2018: Spotlight is on fetal alcohol syndrome support this session
3/10/2018 by Access Press Staff
Awareness of fetal alcohol spectrum disorders (FASD) is growing, as are advocacy efforts in Minnesota. The Minnesota Organization on Fetal Alcohol Syndrome (MOFAS) had a record turnout for the February 27 FASD Day at the Capitol. More than 130 people from across the state signed up for this year's event, which organization leaders said is an unprecedented number. Three busloads of people attended from the Iron Range.
Consumption of alcoholic beverages during pregnancy has long been known to be a health risk before birth. But only recently has more been known about the extent of FASD in society. A national report released in February indicated that as many as one in 20 first graders have an FASD. That is more common than autism, according to MOFAS.
Advocates clad in bright purple T-shirts gathered at Christ Lutheran Church to meet lawmakers and review 2018 legislation, then headed to the capitol to join the bigger Disability Day at the Capitol rally.

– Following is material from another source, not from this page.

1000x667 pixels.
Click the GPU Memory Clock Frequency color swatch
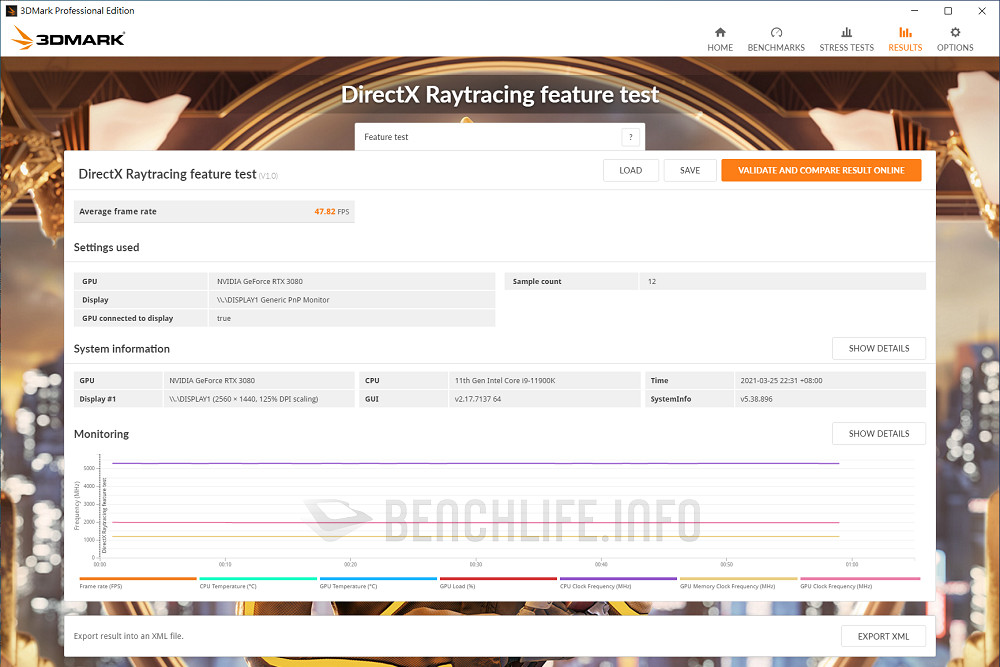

Two young people who live with FASD told rally attendees how they struggle to do day-to-day tasks and keep their emotions in check.
MOFAS has worked with Minnesota families since 1998.
The damage done by alcohol to a developing fetus can result in physical disabilities including growth deficiencies, facial abnormalities and organ and brain damage. Cognitive disabilities can include behavioral issues and learning disabilities. The conditions are lifelong and irreversible. There is no cure for FASD.
The national findings have energized the Minnesota advocates. MOFAS Executive Director Sara Messelt said the organization is taking four key priorities to the Minnesota Legislature this session. One is to expand the definition of a brain injury to include the congenital injuries caused by prenatal exposure to alcohol.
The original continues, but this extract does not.